Dois mochilões pela Europa (bingo!) movem “Circo invisível” enquanto a personagem Phoebe tenta recriar os passos da irmã, Faith, encerrados de forma trágica em Cinque Terre, uma das regiões mais belas da Itália. O leitor segue Egan nesse road book trágico, e a escritora parece reforçar a tese de que somos fruto do ambiente em que crescemos, algo que nunca irá se separar de nós (ou, como diria Mano Brown, “você sai do gueto mais o gueto nunca sai de você”), e isso é de suma importância na maneira como cada um lida com o autoconhecimento (bastante profundidade num romance aparentemente tradicional, não é mesmo?).
Passaram-se seis anos até que Jennifer Egan surgisse com um novo livro: lançado em 2001, “Olhe para mim” foi finalista do National Book Award e avançou no território que a escritora ainda iria desbravar com os livros futuros. Em entrevista ao jornal inglês The Guardian, publicada em setembro de 2017, Egan comentava o quanto a narrativa convencional a incomodava, e, voltando no tempo, fica fácil perceber o motivo da trama multicamadas de “Olhe para mim”: a escritora não queria se repetir e desejava levar seus personagens a novos caminhos.
Dessa forma, “Olhe para mim” se apoia no drama e no suspense de seus personagens de modo a mostrar o vazio de um mundo refém das expectativas alheias e da imagem que cada pessoa imagina lhe ser imposta. Quase como uma dupla de doppelgängers, duas mulheres chamadas Charlotte passam por arquétipos de tragédia pessoal: a primeira, mais velha, é uma modelo que sofre um acidente e vê a estrutura de seu rosto ser tomada por oitenta pinos de titânio. A segunda, mais jovem, se apaixona por um homem enigmático, e o leitor imagina o equivalente a outro acidente conforme a garota se apega. São dois desastres (sociais) inquietantes.
Cinco anos separam “Olhe para mim” de “O Torreão” (2006), e Egan cria uma reviravolta em sua escrita apoiando-se, desta vez, no romance gótico e experimental. O personagem principal é Danny, um loser que vai ao encontro do primo na Europa, um cara que planeja transformar um velho castelo num resort espiritual. Em outra dimensão encontra-se Ray (o personagem principal… opa!), um homem preso por assassinato que flerta com a professora Holly.

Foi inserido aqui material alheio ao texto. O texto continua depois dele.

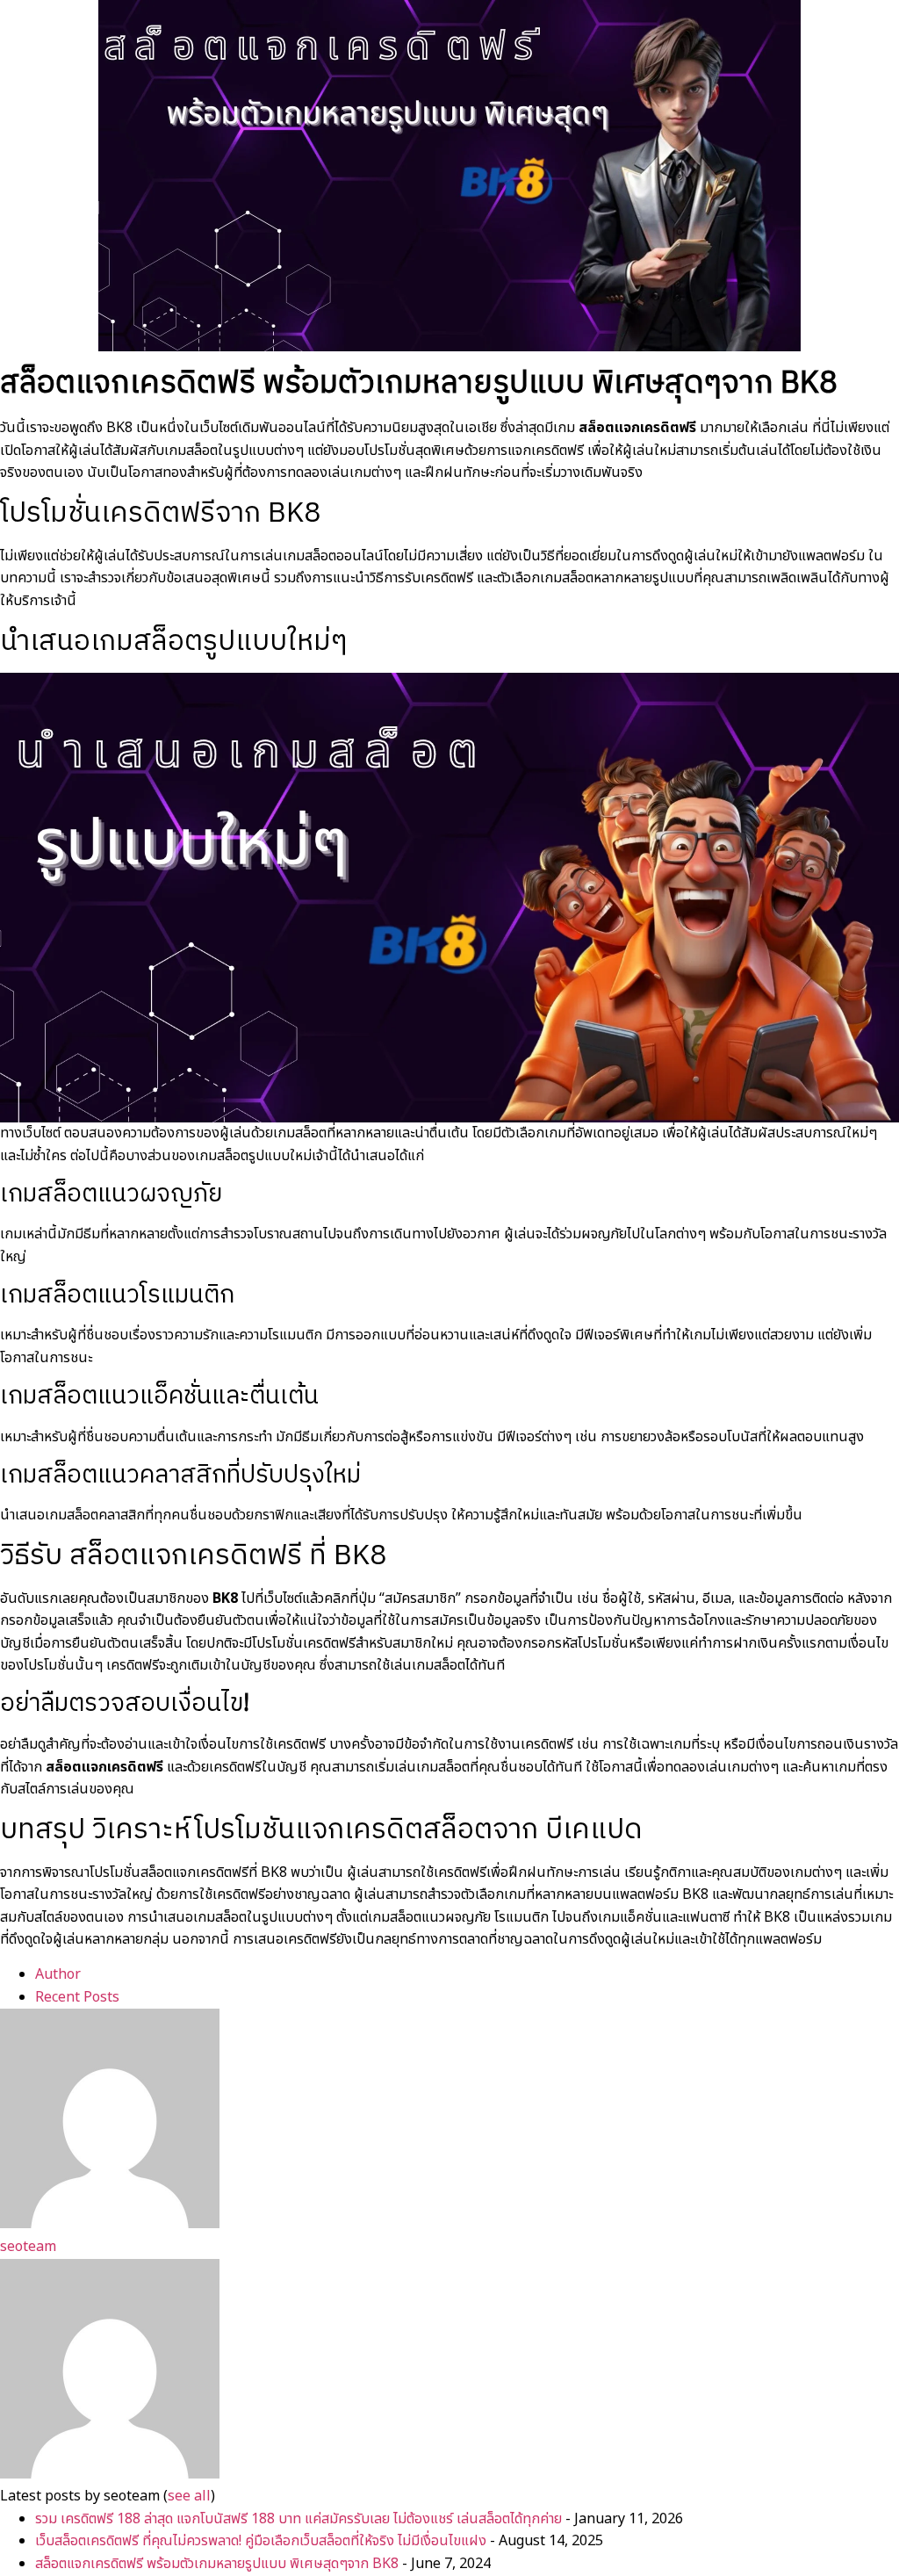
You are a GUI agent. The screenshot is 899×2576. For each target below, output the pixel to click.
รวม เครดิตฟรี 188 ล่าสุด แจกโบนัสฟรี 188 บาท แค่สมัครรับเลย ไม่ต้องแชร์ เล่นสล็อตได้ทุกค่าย (298, 2518)
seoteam (28, 2246)
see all (189, 2496)
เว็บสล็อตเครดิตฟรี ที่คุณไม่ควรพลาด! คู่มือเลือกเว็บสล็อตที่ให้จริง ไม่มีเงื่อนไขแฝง (260, 2540)
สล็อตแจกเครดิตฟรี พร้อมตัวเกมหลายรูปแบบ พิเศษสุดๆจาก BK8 (217, 2563)
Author (58, 1974)
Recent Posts (77, 1997)
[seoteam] (109, 2223)
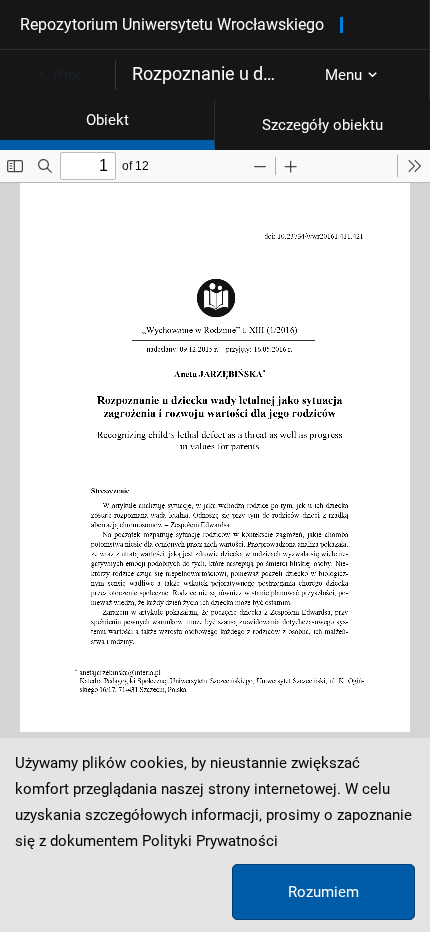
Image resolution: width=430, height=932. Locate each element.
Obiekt (107, 120)
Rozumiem (323, 892)
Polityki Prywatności (210, 841)
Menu (343, 75)
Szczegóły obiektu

Egan pula de um personagem para outro sem perder o poder de condução da narrativa, manipulando o leitor com armadilhas perspicazes em um romance que mistura desespero, ironia e inteligência.
As duas histórias (e os dois personagens principais) se fundem e se separam continuamente em “O Torreão”, uma mescla de real e imaginário que constrói uma sala de espelhos na cabeça do leitor, que é transportado para dentro de um labirinto literário repleto de “alçapões metaficcionais e de armadilhas”, como pontuou a divertida crítica do The New York Times na época do lançamento do livro, e acrescentou que: “Egan sustenta a consciência de que o texto está sendo manipulado por seu autor ao mesmo tempo em que transmite caráter e história com convicção perfeita e apaixonada.” Uou.
Jennifer Egan iria ainda mais longe com “A visita cruel do tempo” (2010), um livro que conta cinco décadas na vida de diversos personagens, entrelaçados em pequenos contos. A obra busca exibir as cicatrizes da passagem dos anos e apontar a decadência da cultura norte-americana ao mesmo tempo em que investiga tempo e desejo. O pulo do gato foi o formato. Egan exercita uma pirotecnia técnica maluca que, felizmente, deu muito certo, seja quando a trama é contada através de slides, seja quando o narrador em segunda pessoa assume a voz narrativa. E isso é só o começo…
“A visita cruel do tempo” transformou Jennifer Egan numa book star, espécie de rock star da literatura (já que a música permeia lindamente as páginas do livro), devido à conquista de prêmios badalados como o National Book Critics Circle Award, o Los Angeles Times Book Prize e o sonhado Pulitzer de ficção, reconhecimento mais que merecido para uma escritora que não havia repetido fórmulas e sempre buscava avançar em sua literatura por caminhos que a instigassem a fugir de uma narrativa convencional. O sucesso de “A visita cruel do tempo” também a colocou entre os hot writers. Segundo Egan, foi um salto quântico numa carreira que, enfim, chega ao quinto livro: “Praia de Manhattan”, lançado nos Estados Unidos em 2017.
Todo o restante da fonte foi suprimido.